### DOKUMENTTEXT

┌──

Nun gibt es immer wieder Einwände gegen die Forderungen der Linken. Ein Einwand lautet, dass der von uns geforderte Regelsatz in Höhe von 500 Euro nicht durch ein Bundesverfassungsgerichtsurteil gedeckt sei. Ich weise in diesem Zusammenhang darauf hin: Das Bundesverfassungsgericht hat deutlich gesagt, der Gesetzgeber muss nachweisen, dass das menschenwürdige Existenzminimum nicht unterschritten ist. Es hat nicht das Überschreiten verboten. Das Bundesverfassungsgericht sagt ganz klar: Der Gesetzgeber hat einen politischen Gestaltungsspielraum. Dieser endet aber dort, wo das Existenzminimum unterschritten wird. Wir berufen uns auf Berechnungen, die von vollwertiger Ernährung und politischer Teilhabe ausgehen.

(Beifall bei der LINKEN)

Ein weiterer Einwand lautet, Sanktionen müssten unbedingt bestehen und seien für die Arbeitsvermittlung notwendig. Ich habe mich vor kurzem mit Mittelstandsvertretern unterhalten und dabei den Eindruck gewonnen, dass es gerade aus Sicht kleiner Unternehmen total kontraproduktiv ist, wenn man bei der Arbeitsvermittlung vor allen Dingen versucht, Erwerbslosen nachzuweisen, dass sie gar nicht arbeitswillig sind, und sie verdonnert, sich überall zu bewerben, unabhängig davon, ob die Stelle zu dem betreffenden Bewerber passt. Für eine nachhaltige Vermittlung ist notwendig, dass die Anforderungen der Stelle sowie die Fähigkeiten und die Vorstellung des Arbeitsuchenden gut zusammenpassen. Wenn nun aber die Bundesagentur für Arbeit Erwerbslose unter der Androhung von Sanktionen verdonnert, sich immer wieder zu bewerben, dann bedeutet das gerade für kleine Unternehmen jede Menge Arbeit bei den Bewerbungen. Das stellt eine zusätzliche Belastung für sie dar. Deswegen sagen wir: Im Sinne einer nachhaltigen Arbeitsvermittlung gehören die Sanktionen abgeschafft.

└──

### DATENSATZ
┌──

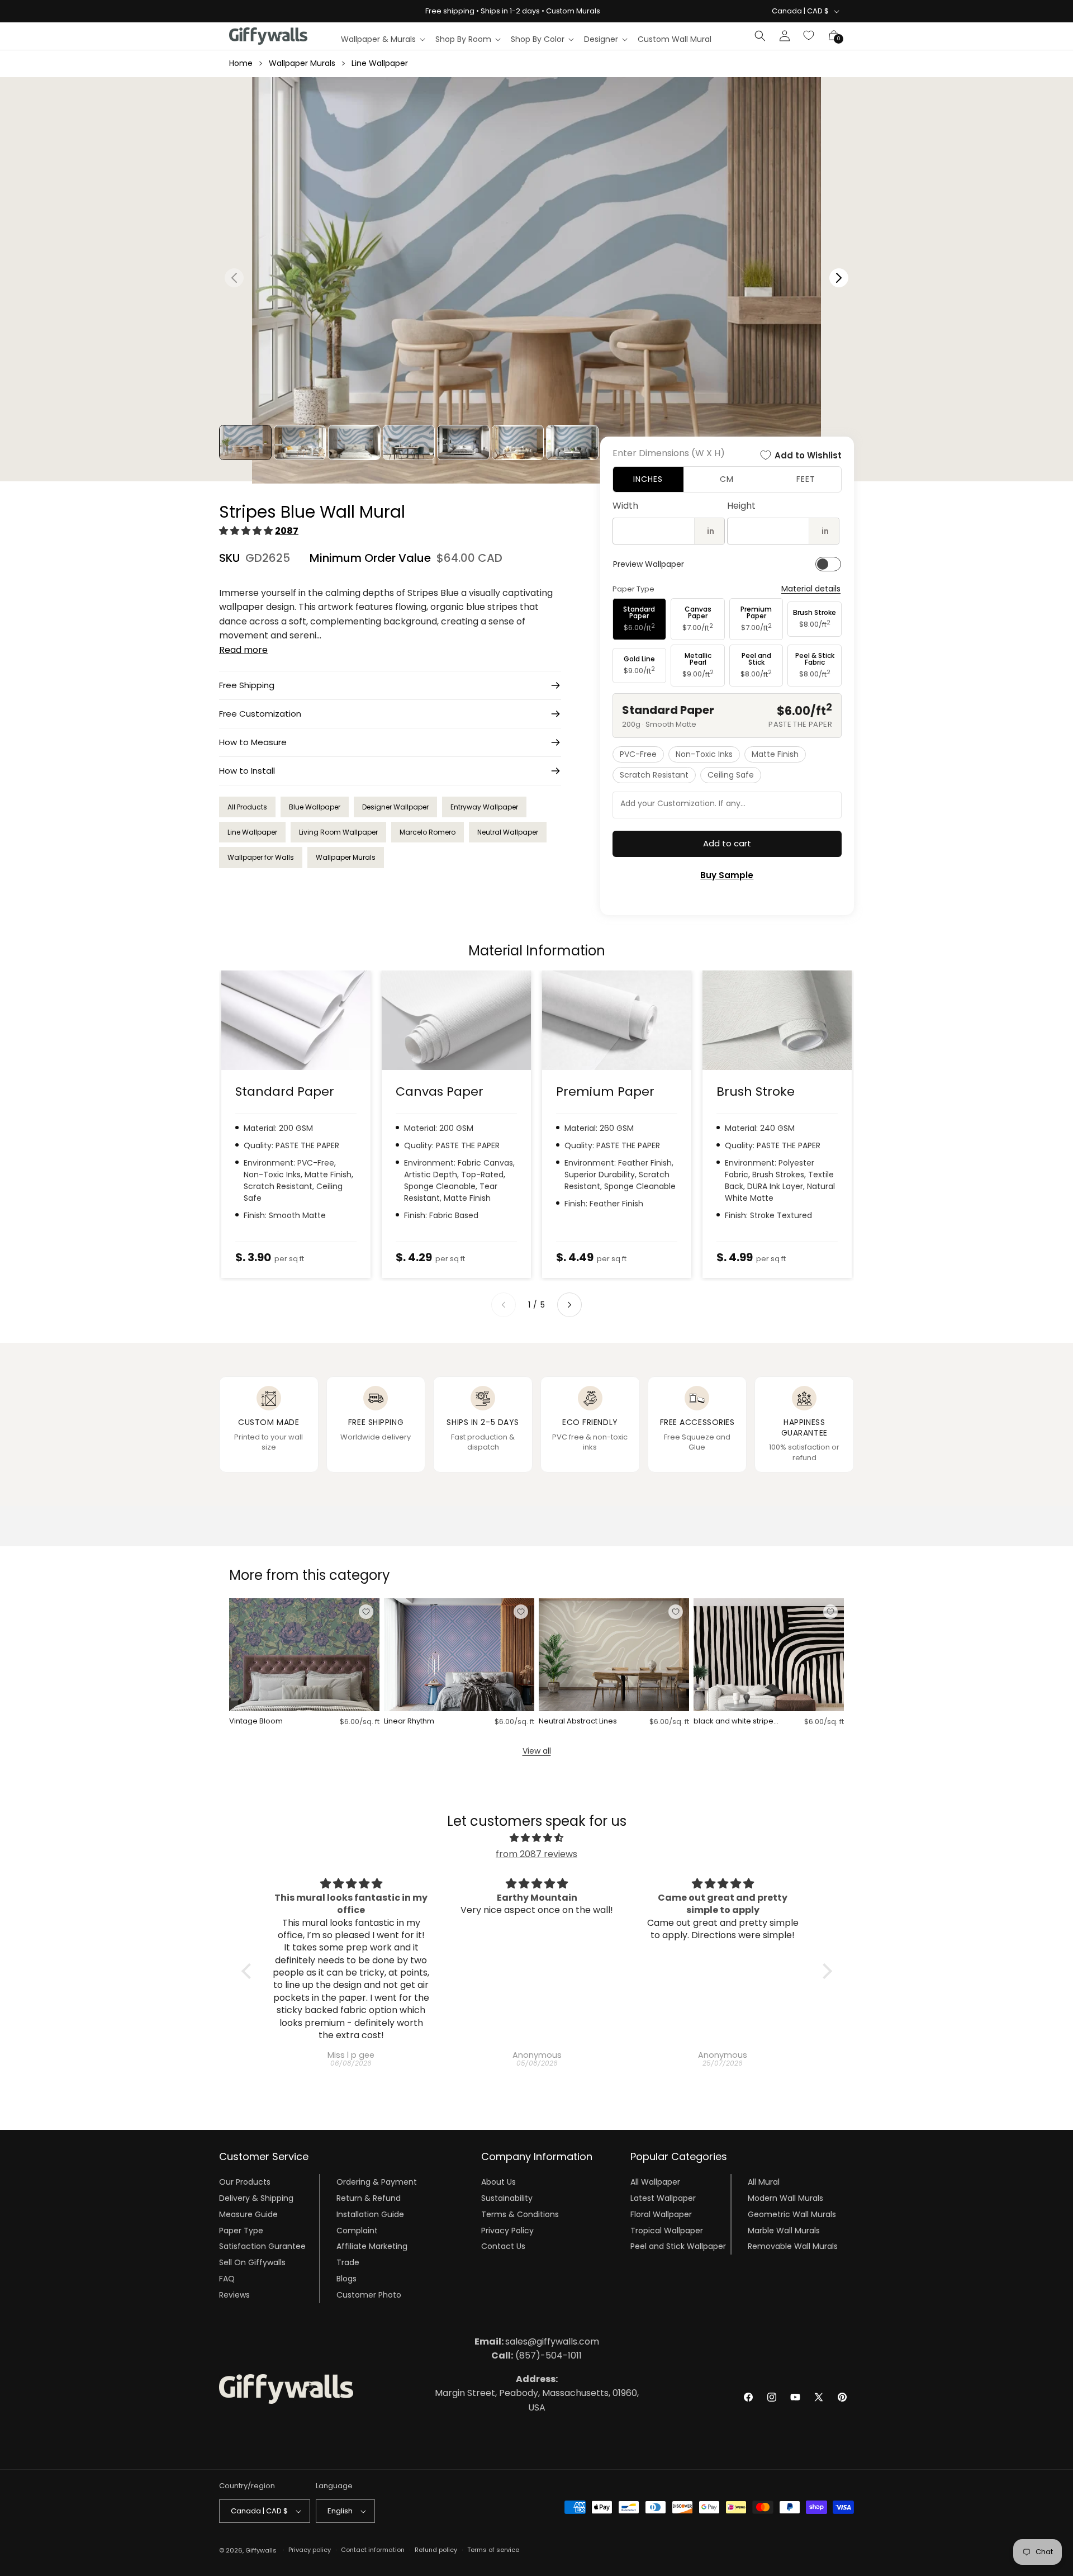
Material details (811, 589)
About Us (498, 2181)
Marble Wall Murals (784, 2230)
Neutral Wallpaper (507, 832)
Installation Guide (370, 2214)
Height (741, 505)
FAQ (227, 2278)
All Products (247, 807)
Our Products (244, 2181)
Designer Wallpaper (395, 807)
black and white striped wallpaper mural (736, 1721)
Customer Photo (368, 2294)
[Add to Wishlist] (366, 1611)
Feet (805, 479)
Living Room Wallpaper (338, 832)
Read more (243, 649)
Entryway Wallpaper (484, 807)
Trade (347, 2262)
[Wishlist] (809, 35)
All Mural (764, 2181)
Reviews (234, 2294)
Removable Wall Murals (793, 2246)
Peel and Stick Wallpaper (678, 2246)
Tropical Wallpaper (666, 2230)
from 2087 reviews (536, 1854)
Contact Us (503, 2246)
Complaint (357, 2230)
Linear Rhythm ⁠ (410, 1721)
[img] (537, 1838)
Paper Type (241, 2230)
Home (241, 63)
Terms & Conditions (520, 2214)
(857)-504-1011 (536, 2355)
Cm (727, 479)
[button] (382, 39)
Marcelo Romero (427, 832)
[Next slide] (569, 1304)
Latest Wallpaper (663, 2198)
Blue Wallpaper (314, 807)
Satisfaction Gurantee (262, 2246)
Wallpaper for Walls (260, 857)
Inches (648, 479)
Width (625, 505)
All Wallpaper (655, 2181)
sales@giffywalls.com (536, 2341)
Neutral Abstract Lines (578, 1721)
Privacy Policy (507, 2230)
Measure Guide (248, 2214)
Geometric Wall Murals (792, 2214)
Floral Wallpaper (661, 2214)
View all (537, 1750)
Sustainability (507, 2198)
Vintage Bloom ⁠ (256, 1721)
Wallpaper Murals (302, 63)
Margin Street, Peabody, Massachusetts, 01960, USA (537, 2393)
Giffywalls (261, 2550)
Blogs (346, 2278)
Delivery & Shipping (256, 2198)
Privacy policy (309, 2549)
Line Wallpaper (380, 63)
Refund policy (436, 2549)
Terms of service (493, 2549)
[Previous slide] (503, 1304)
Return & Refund (368, 2198)
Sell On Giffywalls (252, 2262)
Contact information (373, 2549)
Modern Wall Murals (785, 2198)
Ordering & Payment (376, 2181)
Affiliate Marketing (371, 2246)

└──

### AUFGABENSTELLUNG
[1] Aktualisieren Sie in der Rede zu Regelsatz und Sanktionen die Passage, die mit "Nun gibt es" beginnt und bis "bei der LINKEN)" reicht. Ersetzen Sie darin "Existenzminimum" durch "Subsistenzminimum".
[2] Führen Sie die Rede zu Regelsatz und Sanktionen im Anschluss an ihren letzten Satz weiter.

### ANTWORTEN
[1]
Nun gibt es immer wieder Einwände gegen die Forderungen der Linken. Ein Einwand lautet, dass der von uns geforderte Regelsatz in Höhe von 500 Euro nicht durch ein Bundesverfassungsgerichtsurteil gedeckt sei. Ich weise in diesem Zusammenhang darauf hin: Das Bundesverfassungsgericht hat deutlich gesagt, der Gesetzgeber muss nachweisen, dass das menschenwürdige Subsistenzminimum nicht unterschritten ist. Es hat nicht das Überschreiten verboten. Das Bundesverfassungsgericht sagt ganz klar: Der Gesetzgeber hat einen politischen Gestaltungsspielraum. Dieser endet aber dort, wo das Subsistenzminimum unterschritten wird. Wir berufen uns auf Berechnungen, die von vollwertiger Ernährung und politischer Teilhabe ausgehen.

(Beifall bei der LINKEN)

[2]
(Beifall bei der LINKEN)

Die tatsächliche Dekadenz, damals wie heute, ist die Dekadenz der Herrschenden. Doch anstatt diese Probleme zu benennen, schüren Sie Sozialneid zwischen den Armen und den ganz Armen. Das ist ein übles Ablenkungsmanöver.

Die Linke sagt: Wir wollen etwas komplett anderes. Auch wir wollen, dass mehr Geld in die Bildung gesteckt wird. Aber was ich sehr eigenartig finde, wenn Sie hier das Hohelied der Bildung singen, Herr Westerwelle: In dem Haushalt, den Sie mit zu verantworten haben, werden gerade einmal 350 Millionen Euro für Bildung eingestellt. Die Steuerentlastung aber, die Sie vorangetrieben haben, kostet uns ab 2011 jedes Jahr 24 Milliarden Euro. Das sind die wahren Schwerpunktsetzungen, die Sie vornehmen.

(Beifall bei der LINKEN)

Wir als Linke hingegen wollen, dass die Schere zwischen Arm und Reich nicht weiter auseinandergeht. Wir wollen, dass keiner unter das Existenzminimum fällt. Wir wollen eine sanktionsfreie Mindestsicherung, einen Mindestlohn von 10 Euro, gute Arbeit und eine Verteilung der vorhandenen Erwerbsarbeit durch Arbeitszeitverkürzung. Kurzum: Wir wollen ein Bündnis für sozialen Fortschritt.
Besten Dank.

(Beifall bei der LINKEN)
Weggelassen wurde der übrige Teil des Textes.